Liebe Susanne,
auch wenn der Muttertag gestern war, möchte ich Dir noch von einer erstaunlichen Begebenheit berichten.
Ein VW Tiguan hält vor dem Blumenladen Mehringdamm/Ecke Bergmannstrasse, lässt die Scheibe runter und brüllt vom Beifahrersitz die ziemlich lange Warteschlange an:
„Ihr wisst aber schon, daß dieser Scheiß-Muttertag, den ihr da feiert, von den Nazis kommt, oder?“
Alle sind perplex. Außer einer älteren Dame, die nach kurzem Überlegen mit bemerkenswert tragender Stimme antwortet:
„Abgesehen davon, daß der Muttertag in den USA erfunden wurde, werde ich in dem Moment aufhören ihn zu begehen, wo Du aufhörst, die Autobahnen zu benutzen.“
Nachdem sich der bedröppelte Tiguan mit runtergelassenem Fenster vom Bordstein gemacht hatte, hat sie uns anvertraut:
„Eigentlich habe ich selbst ja auch gar nichts mit dem Muttertag am Hut.

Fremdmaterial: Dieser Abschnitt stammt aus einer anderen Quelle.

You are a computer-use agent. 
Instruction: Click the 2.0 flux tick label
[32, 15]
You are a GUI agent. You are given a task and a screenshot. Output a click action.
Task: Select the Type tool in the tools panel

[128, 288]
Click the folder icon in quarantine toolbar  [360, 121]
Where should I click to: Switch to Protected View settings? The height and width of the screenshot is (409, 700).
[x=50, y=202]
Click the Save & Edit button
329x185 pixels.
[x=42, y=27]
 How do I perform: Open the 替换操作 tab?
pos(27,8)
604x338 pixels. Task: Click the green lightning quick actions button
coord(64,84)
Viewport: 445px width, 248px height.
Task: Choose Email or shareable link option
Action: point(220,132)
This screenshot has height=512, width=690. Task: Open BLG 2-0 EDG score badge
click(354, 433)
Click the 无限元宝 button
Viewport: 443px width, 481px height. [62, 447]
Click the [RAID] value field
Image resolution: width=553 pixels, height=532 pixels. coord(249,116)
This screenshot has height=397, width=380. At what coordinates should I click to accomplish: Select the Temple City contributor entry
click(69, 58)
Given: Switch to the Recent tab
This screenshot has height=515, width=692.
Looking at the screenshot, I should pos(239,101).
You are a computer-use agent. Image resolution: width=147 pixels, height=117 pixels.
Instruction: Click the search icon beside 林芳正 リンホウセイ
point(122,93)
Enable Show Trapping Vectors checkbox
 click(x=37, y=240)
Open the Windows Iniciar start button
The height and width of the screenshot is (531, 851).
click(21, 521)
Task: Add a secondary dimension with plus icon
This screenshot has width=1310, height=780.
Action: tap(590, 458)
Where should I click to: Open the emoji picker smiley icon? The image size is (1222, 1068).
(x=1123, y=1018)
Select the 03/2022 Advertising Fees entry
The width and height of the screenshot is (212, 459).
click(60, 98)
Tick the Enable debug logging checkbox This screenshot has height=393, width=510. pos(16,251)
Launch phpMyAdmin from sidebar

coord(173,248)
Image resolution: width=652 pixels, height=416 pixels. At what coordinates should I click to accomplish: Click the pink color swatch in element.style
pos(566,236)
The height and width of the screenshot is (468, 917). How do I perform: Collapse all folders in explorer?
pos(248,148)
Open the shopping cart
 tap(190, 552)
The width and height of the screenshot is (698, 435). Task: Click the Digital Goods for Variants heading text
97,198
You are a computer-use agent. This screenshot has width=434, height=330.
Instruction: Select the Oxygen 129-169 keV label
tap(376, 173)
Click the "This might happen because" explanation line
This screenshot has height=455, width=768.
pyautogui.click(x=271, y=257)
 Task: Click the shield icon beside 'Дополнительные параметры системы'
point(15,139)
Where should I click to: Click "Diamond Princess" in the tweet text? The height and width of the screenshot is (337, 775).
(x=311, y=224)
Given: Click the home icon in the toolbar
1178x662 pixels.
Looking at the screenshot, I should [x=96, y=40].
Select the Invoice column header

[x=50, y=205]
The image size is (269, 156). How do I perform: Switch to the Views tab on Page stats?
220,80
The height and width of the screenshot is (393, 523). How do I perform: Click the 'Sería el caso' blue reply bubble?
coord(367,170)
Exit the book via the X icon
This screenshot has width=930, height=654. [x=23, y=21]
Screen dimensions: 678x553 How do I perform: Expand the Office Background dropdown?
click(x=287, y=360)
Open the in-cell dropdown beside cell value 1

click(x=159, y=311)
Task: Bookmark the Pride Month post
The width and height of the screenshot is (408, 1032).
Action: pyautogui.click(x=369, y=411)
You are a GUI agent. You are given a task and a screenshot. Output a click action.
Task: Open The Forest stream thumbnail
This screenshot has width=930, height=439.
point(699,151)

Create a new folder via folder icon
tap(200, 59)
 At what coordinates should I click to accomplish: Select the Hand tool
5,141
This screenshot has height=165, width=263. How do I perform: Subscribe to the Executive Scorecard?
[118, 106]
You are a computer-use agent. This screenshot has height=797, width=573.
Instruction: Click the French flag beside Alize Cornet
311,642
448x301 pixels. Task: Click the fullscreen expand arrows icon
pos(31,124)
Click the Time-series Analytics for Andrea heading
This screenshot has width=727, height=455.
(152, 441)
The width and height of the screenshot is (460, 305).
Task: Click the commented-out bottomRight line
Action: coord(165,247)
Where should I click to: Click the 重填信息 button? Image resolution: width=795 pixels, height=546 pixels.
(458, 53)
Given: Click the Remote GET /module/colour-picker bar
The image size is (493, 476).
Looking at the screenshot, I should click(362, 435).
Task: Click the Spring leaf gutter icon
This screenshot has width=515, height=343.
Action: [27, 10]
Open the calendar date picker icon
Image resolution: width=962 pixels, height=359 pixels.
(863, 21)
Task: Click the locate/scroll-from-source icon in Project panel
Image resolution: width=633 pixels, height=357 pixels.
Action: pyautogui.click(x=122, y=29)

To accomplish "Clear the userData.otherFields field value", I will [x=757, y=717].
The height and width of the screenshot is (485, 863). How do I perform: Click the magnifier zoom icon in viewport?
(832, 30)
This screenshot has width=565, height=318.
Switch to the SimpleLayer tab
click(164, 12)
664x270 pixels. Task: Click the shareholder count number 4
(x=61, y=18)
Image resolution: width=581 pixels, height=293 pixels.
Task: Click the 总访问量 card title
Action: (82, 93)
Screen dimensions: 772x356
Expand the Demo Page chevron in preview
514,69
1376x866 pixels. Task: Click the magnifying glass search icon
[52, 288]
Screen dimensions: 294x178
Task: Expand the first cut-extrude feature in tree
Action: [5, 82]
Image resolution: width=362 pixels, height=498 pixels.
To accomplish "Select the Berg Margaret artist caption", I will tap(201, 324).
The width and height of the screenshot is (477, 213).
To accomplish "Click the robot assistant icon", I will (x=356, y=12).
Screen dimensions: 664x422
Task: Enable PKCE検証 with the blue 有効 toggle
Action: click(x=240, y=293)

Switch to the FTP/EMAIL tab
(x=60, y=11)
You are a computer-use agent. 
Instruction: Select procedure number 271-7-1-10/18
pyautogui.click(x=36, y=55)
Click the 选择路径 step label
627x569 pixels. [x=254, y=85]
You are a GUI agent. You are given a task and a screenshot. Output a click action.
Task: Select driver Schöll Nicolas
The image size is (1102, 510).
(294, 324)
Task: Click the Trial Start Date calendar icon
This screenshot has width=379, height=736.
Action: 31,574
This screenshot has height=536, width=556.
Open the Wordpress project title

Ich bin nur wegen den Blumen hier. Und außerdem habe ich manchmal einfach Lust, böse zu den Blöden zu sein.“
Böse zu den Blöden sein. Welch schöne Formulierung. Wenngleich einen das böse zu den Blöden sein, ab und an auch selbst zum Blöden machen kann.
Als ich das letzte Mal böse zu einem Blöden war, habe ich mich zumindest auch nicht mit Ruhm bekleckert. Es passierte im Zug. Nach einem Sitzplatz-Disput. Ich war im Recht, aber er hatte den Platz, weil der Klügere nachgibt.
Woran man sieht, was man davon hat, der Klügere zu sein. Nämlich ein schlechtes Gefühl und keinen Tischplatz. Ihm hingegen ging es sichtbar sehr gut.
Als wollte er mich ärgern, hat er den Tisch dann gar nicht benutzt und nur gelesen. „Das zweite Zeichen“, ein Krimi von Ian Rankin. Also habe ich im Affekt den Roman gegoogelt und ihm kurz vor meinem Aussteigen den Mörder verraten. Als er mich nur verwundert angestarrt hat, habe ich ihm auch noch die Herleitung der Auflösung erläutert und geschlossen mit den Worten: „Schade, ist eigentlich ein ziemlich gutes und spannendes Buch, aber jetzt, wo sie alles wissen, wird es ihnen langweilig vorkommen.“
Woraufhin er tatsächlich ankündigte, mir gleich eins in die Fresse zu geben. Weshalb ich ihn aufklärte, daß ich mir den Mörder und die Herleitung nur ausgedacht hatte, um ihn zu ärgern. Denn selbst wenn man absichtlich böse ist, gibt es Grenzen.
Eigentlich zumindest. Leider war es nämlich auch gelogen, daß ich mir den Mörder und die Herleitung ausgedacht hatte. Da ich es noch perfider fand, wenn er nun weiterlesen und erst nach und nach feststellen würde, daß er alles schon wusste. Von mir. Und mir jetzt keins mehr in die Fresse geben konnte.
Womit ich zusammenfassend sagen kann, daß ich mich hier wohl ziemlich blöde verhalten habe.